長年、自分の世話を見てくれた者を手にかける禁忌、か……かなり力が得られそうだな……
ソフィア。お前の犠牲は無駄にしない……
「なんじゃ。そんなことか」
しかし、魔神は、邪悪に笑った。
「ならば何の問題ない……なぜならば、我が正体を秘匿することは、むしろあの女を利することになるんじゃから」
「え……?」
「考えてみよ。魔王の末子が魔神と契約した――それが知れ渡ればどうなる?」
「他王子派閥からの妨害が、より一層激しくなります。芽が出る前に、潰してしまえとばかりに……。しかし、奥方様にだけ知らせ、そこで情報を止めることは、できるはずです」
話すうちに、怯えの色が抜け始め、ソフィアの目に好奇の光が灯る。
「しかし、それをしていないということは、契約内容について踏み込まれるのを避けていると推察できます。魔神を――それも、禁忌の宮殿の主を、現世に引きずり出すほどの契約。ロクでもない内容であることだけは確かです。であれば……それは奥方様に不利益をもたらす可能性が、高く……」
だんだん尻すぼみになっていく。そこまで理解できてしまうがゆえに、黙っていられないということか。
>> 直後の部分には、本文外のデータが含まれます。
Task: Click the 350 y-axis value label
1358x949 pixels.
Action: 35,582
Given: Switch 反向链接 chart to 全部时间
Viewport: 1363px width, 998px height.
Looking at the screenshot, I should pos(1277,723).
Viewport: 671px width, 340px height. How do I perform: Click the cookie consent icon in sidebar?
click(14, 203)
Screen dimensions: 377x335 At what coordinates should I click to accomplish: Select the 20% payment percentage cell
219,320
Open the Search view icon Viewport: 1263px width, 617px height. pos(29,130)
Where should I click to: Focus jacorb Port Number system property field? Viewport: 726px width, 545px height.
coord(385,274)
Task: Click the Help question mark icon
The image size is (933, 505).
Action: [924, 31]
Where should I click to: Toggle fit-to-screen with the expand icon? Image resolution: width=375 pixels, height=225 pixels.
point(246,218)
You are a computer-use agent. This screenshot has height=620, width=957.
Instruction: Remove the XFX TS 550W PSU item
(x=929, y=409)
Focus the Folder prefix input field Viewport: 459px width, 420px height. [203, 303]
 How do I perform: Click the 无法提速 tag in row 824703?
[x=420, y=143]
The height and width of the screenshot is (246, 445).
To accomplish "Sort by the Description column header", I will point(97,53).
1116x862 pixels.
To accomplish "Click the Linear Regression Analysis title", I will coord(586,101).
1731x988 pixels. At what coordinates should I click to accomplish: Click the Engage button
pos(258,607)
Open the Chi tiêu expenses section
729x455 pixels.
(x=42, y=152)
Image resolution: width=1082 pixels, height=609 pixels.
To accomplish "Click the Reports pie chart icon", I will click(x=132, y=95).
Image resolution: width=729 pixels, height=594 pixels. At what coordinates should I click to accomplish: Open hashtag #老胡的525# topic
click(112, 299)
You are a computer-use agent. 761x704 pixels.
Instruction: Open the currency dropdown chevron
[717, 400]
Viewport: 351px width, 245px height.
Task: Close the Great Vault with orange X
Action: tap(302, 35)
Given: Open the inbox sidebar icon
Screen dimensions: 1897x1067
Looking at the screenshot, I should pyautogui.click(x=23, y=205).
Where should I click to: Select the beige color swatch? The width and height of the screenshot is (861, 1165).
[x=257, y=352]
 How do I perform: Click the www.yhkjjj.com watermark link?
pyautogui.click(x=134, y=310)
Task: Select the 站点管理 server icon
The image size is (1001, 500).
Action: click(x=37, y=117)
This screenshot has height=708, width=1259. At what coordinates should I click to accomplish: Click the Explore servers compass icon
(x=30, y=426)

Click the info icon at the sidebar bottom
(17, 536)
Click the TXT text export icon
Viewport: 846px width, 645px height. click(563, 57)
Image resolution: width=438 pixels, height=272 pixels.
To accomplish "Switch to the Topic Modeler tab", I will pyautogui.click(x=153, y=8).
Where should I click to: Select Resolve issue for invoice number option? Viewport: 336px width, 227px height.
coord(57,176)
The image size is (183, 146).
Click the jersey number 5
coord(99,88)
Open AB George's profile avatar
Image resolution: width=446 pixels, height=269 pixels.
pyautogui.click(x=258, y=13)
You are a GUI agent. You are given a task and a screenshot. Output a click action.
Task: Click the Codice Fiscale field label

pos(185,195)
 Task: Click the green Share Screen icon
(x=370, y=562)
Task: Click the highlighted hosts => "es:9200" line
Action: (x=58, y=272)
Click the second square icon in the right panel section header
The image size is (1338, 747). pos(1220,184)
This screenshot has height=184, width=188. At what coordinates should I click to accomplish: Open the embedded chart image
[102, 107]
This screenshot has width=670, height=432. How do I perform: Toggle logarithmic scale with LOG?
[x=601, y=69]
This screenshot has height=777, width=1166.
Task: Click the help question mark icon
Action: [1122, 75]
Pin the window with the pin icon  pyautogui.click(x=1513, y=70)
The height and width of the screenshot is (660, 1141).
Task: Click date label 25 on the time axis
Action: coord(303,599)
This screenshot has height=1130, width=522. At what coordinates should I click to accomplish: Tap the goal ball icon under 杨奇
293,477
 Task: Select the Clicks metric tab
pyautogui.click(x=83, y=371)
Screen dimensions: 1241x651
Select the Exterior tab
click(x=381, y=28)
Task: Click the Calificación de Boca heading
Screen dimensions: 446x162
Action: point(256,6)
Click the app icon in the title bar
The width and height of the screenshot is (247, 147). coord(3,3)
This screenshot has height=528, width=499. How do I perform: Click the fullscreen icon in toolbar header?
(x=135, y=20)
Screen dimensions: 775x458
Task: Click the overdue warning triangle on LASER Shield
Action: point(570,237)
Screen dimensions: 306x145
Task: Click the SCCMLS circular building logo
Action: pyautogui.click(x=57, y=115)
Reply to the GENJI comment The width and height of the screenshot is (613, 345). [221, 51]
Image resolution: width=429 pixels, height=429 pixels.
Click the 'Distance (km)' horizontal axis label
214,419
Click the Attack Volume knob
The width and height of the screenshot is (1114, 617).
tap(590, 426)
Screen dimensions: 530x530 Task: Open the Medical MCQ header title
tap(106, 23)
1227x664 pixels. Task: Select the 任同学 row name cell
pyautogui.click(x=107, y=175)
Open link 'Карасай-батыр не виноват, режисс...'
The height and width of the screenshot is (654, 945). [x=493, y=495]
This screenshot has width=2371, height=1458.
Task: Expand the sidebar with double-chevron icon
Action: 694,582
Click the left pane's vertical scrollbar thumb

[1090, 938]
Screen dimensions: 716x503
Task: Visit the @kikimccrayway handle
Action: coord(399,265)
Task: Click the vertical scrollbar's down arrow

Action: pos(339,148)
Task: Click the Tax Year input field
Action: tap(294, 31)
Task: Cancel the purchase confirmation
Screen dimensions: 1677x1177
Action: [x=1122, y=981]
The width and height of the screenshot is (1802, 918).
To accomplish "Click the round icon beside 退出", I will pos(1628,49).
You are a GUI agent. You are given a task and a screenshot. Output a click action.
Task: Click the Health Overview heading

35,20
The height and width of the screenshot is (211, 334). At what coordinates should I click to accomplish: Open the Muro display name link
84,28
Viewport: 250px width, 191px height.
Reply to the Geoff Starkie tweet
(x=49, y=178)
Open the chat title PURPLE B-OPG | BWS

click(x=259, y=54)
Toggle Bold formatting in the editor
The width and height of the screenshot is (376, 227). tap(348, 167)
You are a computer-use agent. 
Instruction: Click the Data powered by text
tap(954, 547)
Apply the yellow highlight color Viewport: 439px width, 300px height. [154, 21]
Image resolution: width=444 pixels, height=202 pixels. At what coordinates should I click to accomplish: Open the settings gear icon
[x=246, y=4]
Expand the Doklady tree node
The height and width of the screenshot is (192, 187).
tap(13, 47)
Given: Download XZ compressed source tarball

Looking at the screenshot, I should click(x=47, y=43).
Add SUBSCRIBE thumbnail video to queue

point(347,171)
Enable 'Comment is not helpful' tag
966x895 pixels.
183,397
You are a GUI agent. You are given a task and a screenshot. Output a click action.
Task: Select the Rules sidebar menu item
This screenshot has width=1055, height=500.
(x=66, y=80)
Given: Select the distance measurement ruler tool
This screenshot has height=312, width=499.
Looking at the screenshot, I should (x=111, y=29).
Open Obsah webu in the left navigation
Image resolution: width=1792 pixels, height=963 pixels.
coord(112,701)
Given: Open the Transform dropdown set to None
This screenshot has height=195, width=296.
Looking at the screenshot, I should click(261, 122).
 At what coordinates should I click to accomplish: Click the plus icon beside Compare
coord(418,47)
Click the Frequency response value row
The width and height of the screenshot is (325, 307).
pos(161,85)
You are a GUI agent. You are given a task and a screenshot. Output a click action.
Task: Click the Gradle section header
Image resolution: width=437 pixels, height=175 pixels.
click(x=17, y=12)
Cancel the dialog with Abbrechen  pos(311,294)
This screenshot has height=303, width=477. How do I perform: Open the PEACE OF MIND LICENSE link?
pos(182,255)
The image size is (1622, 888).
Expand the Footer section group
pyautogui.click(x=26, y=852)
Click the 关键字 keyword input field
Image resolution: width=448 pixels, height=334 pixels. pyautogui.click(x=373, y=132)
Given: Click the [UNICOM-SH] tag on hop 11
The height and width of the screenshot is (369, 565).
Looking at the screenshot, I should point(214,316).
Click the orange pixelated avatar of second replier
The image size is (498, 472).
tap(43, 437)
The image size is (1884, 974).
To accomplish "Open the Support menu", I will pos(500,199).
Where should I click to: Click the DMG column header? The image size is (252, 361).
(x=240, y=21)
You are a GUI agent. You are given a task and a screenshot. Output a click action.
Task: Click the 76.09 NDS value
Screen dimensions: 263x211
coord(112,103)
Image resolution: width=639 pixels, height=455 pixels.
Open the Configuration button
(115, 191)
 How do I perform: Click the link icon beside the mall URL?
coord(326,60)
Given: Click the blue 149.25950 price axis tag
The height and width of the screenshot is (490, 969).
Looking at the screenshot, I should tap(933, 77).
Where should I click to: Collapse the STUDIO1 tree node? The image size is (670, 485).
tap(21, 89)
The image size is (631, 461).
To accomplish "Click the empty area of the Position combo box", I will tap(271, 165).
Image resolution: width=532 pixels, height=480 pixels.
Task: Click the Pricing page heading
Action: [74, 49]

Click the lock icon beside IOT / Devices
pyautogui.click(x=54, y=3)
「いくつか勘違いがあるの。契約内容を伏せておきたいのは事実じゃが、お主のように使役される立場と、我のような格の者は事情が異なるでな。契約内容を秘することもまた、神秘性を高め力を生み出す一因となる」
「それは……わかりますが」
「そして不利益について、じゃ。ソフィアよ。よぉ~く考えてみよ。
改めて問われて、生真面目なソフィアは考える。
「……それは、言うまでもありません。ジルバギアス様が魔王となり、奥方様自身の地位も確固たるものにされることです」
「
「……そう、ですね」
「ならば正体を秘匿することは、理に適うではないか。契約内容を秘することでより力を高めれば、魔王になる可能性も上がるんじゃから。それに我は約束したぞ。あの女の息子を、『立派な魔王に仕立て上げてやる』とな」
「いや……しかし……」
ソフィアは納得しがたい、と言わんばかりの顔をしている。まあ、そりゃそうだ。プラティに禁忌の魔神であることを告げた上で、契約内容は黙っておくって手もあるわけだからな。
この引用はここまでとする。